_INFORMATION SUPPLIED_
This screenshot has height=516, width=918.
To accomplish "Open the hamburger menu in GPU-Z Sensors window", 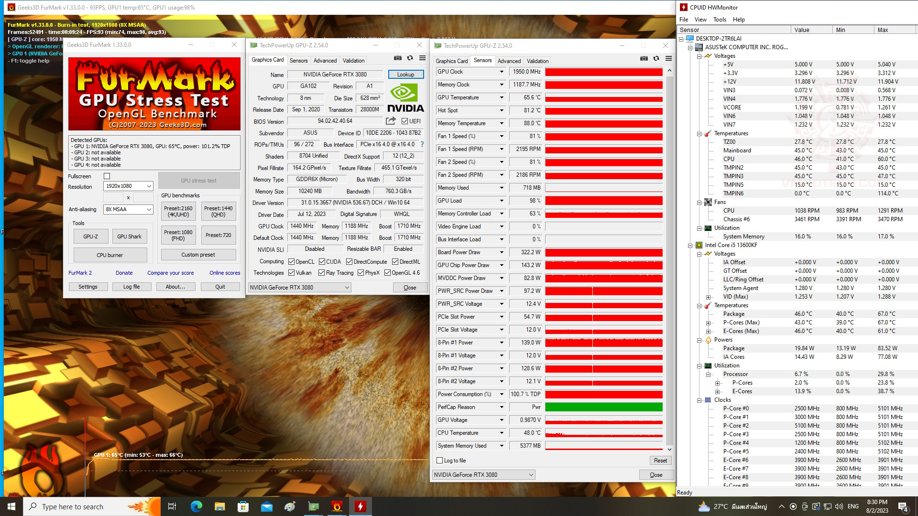I will pyautogui.click(x=668, y=58).
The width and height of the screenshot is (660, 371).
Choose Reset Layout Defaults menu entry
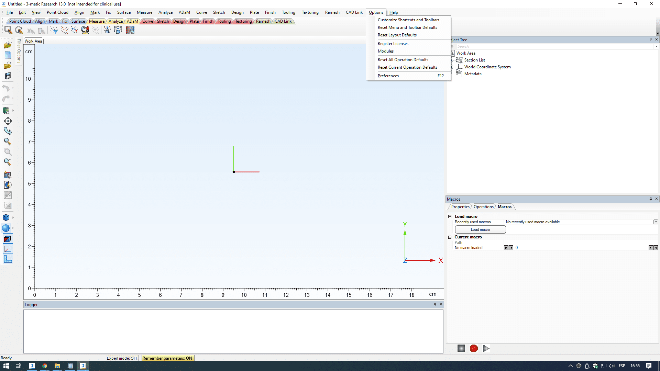(x=397, y=35)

_ASSIGNED TASK_
Where the line holding "The width and" appears, start copying, and continue exactly through the last line of the listing, both ends included, skipping the pictures.

_REPLY TO THE TASK_
The width and height of the screenshot is (660, 371).
Choose Reset Layout Defaults menu entry
(x=397, y=35)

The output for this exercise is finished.